The Federal Trade Commission is trying to cut off some of the sources of money that flow from consumers to phone scammers by tightening up the rules on how specific forms of payment can be used.
The changes come as consumers are facing an onslaught of increasingly sophisticated and persistent campaigns from scammers pretending to be IRS agents, bank fraud investigators, hapless teens trapped in London, or police officers. Though the scams differ in their details, they all rely on the scammers being able to get victims to send them large sums of money quickly. Typically this happens through cash transfers or prepaid, reloadable cash cards.
Now, the FTC has published rules that prevent telemarketers from accepting four different types of payments that often are demanded by scammers. The commission has amended its Telemarketing Sales Rule to prohibit the acceptance of remotely created checks and payment orders, reloadable cash cards, and cash-to-cash transfers.
“Con artists like payments that are tough to trace and hard for people to reverse.”
The main goal for scammers is to get as much money from victims as quickly as possible, and these payment mechanisms help make it easier for them to achieve that goal. FTC officials say that legitimate telemarketers don’t use those payment methods, so the rule changes are designed to put a dent in the ability of scammers to wring money from their targets.
“Con artists like payments that are tough to trace and hard for people to reverse,” said Jessica Rich, director of the FTC’s Bureau of Consumer Protection. “The FTC’s new telemarketing rules ban payment methods that scammers like, but honest telemarketers don’t use.”
Fraudsters know that the payment methods now banned by the FTC have another advantage: they don’t create any trails. And that’s a key reason for the FTC’s decision to amend its rule.
“The NPRM proposed to prohibit the use of four types of ‘novel payment methods’ in telemarketing, namely: remotely created checks, remotely created payment orders, cash-to-cash money transfers, and cash reload mechanisms. The Commission distinguishes these four payment methods from ‘conventional payment methods,’ such as credit cards, and electronic fund transfers, such as debit cards,” the rule says.
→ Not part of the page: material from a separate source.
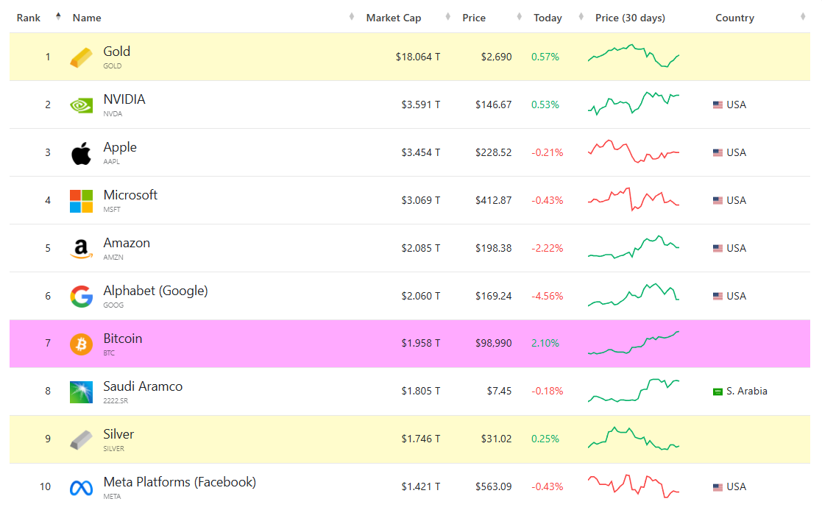Sort table by Rank column

point(29,18)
“The conventional payment methods are processed or cleared electronically through networks that can be monitored systematically for fraud. Further enhancing the security of conventional payment methods is the fact that they are subject to federal laws that provide statutory limitations on a consumer’s liability for unauthorized transactions and standard procedures for resolving errors.”
The new rule will go into effect in late January.